Home > So This is Love (Disney Twisted Tales)(5)

So This is Love (Disney Twisted Tales)(5)
Author: Elizabeth Lim

Simply recalling Lady Tremaine’s awful daughters made him shudder. It’d been shameful how the two young women had thrown themselves at the glass slipper.

“Why, it’s my slipper!” they had cried at each other. “It’s my glass slipper!”

If Ferdinand heard those four words again today, he would go mad. Indeed, it wouldn’t surprise him if tomorrow he woke to find all his black hairs had gone gray.

The indignity of it all!

Sunlight streamed in through the folds of the carriage’s curtains, the bright light making the duke wince. He opened an eye, stealing a glimpse outside. They were about to pass the statue of his father in one of the city’s finer squares. It was his favorite part of Valors, and as a boy, Ferdinand could never get enough of boasting to his friends about how important his father was, to have such a dignified and heroic likeness in the center of the city.

“One day, I, too, will have a statue,” he’d declared.

So imagine his horror to see pigeons perched on his father’s head, the stone facade of which clearly hadn’t been scrubbed clean in weeks! And dogs were relieving themselves among the flower beds surrounding the statue!

If he hadn’t been on such a tight schedule, he would have barged out of his carriage, shooed away the pigeons, and demanded the utterly disrespectful commoners take their canine brutes elsewhere.

“Disgraceful,” muttered the duke with a scowl. And after all his family had done for Aurelais! He made a mental note to have the filth-ridden state of his father’s statue addressed as soon as possible.

How times had changed. When he was a child, people had respect for nobility. The sheer idea of the prince marrying a lesser noble would have sent tongues wagging. What’s more, a commoner of undistinguished background would have been unheard of!

His father, the previous grand duke, certainly would have advised the king against it, as Ferdinand had tried.

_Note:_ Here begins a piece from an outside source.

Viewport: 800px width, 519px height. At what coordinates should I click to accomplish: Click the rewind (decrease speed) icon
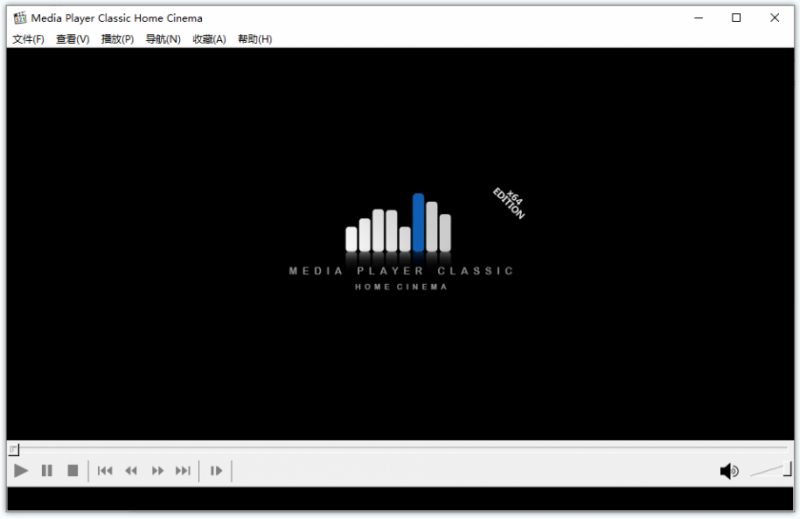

His father had overseen the rebuilding of Aurelais after the Seventeen Years’ War. This magnificent statue in Valors’s main square now honored him for facilitating the exile of all magical beings—namely fairies who’d held far too much sway in politics, what with that ridiculous tradition of blessing and cursing princes and princesses—from the kingdom. Ferdinand was not going to get any statue for finding Prince Charles’s so-called true love.

What had he done to deserve such a fate? To be volleyed around the kingdom like some common messenger boy? He’d spent all night and all morning reciting a silly proclamation about a glass slipper instead of working on critical laws and budget plans to share with the council.

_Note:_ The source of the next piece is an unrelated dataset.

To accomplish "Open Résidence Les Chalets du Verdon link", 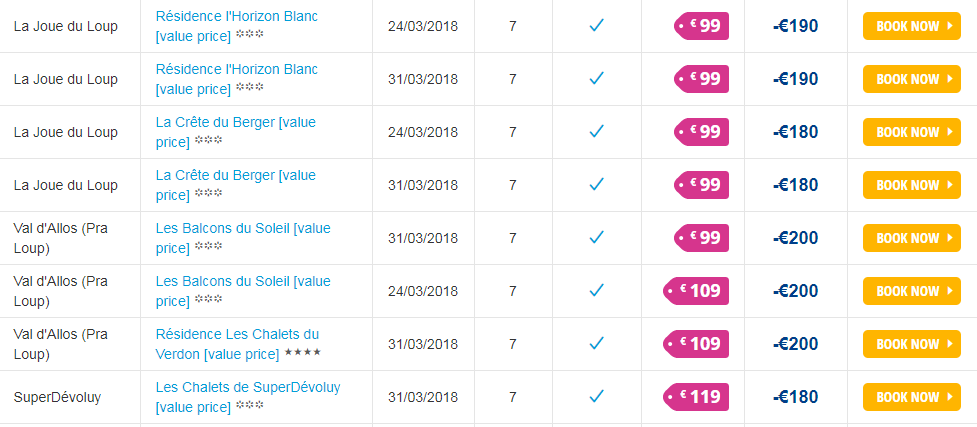I will [237, 344].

Yes, Aurelais had been at peace for over half a century, but there were important treaties still to be negotiated, great minds to meet. Why, just the other day Ferdinand had read about an inventor who traveled the world on a flying balloon. And he could even take passengers in it! Other nations were chartering ships to circumnavigate the world, establishing important trade routes and discovering new lands.

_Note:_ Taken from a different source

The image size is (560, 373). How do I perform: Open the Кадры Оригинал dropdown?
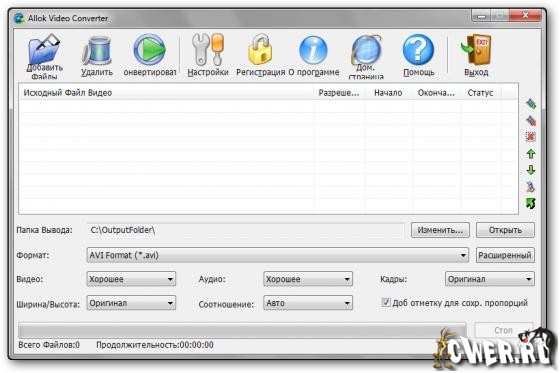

But here he was, the right-hand man to the king of Aurelais, dispatched to each corner of the realm to find the owner of—a shoe.

Ferdinand stared at the glass slipper sitting on his lap, hating the very sight of it. He had half a mind to throw it out the window.

He blamed the prince.

“You frightened her,” Prince Charles had accused him late the night before. “If you hadn’t sent your men after her, she might have come back.”

The youth was delusional. And it had taken all of Ferdinand’s restraint to bite his tongue and not tell him exactly that.

The king hadn’t been much help. It’d been his idea to have every maiden in the kingdom try the slipper, an idea Ferdinand had agreed to. In fact, Ferdinand had happily penned the proclamation:


It is upon this day decreed that a quest be instituted throughout the length and breadth of our domain. The sole and express purpose of such quest is to be as follows: that every maid throughout the kingdom, without prearranged exception, shall try on her foot this slipper of glass, and should one be found upon whose foot this slipper shall properly fit, such maiden shall be acclaimed the object of this search and immediately forthwith shall be looked upon as the true love of His Royal Highness, our beloved son and heir, the noble prince.

 

Only Ferdinand hadn’t expected that he would have to be the one doing the questing.

King George had always been irrational when it came to matters regarding his son. It reminded Ferdinand why he was glad he’d never married or begotten any children. There were more elegant ways to leave a legacy.

He only prayed he’d find the maiden soon. Very soon.

Endeavoring to keep from falling asleep, he reached into his pocket for a handkerchief to clean his monocle, but before he had a chance to use it, the driver reined the horses to a halt.

“We’ve arrived, Your Grace.”

Ferdinand grimaced. Reaching for his hat, he put on his most dignified expression, departed the carriage, and strode to the front door.

Inside the house, someone peeked through the curtains, hastily closing them when the Grand Duke noticed.

“It’s him!” he heard a young woman squeal. “The Grand Duke. With my—”

The duke pulled his hat over his ears before he heard the dreaded words.

“—glass slipper!”

It was going to be an excruciatingly long day.

 

 

The door creaked open with a soft groan, and Cinderella braced herself for her stepmother’s arrival.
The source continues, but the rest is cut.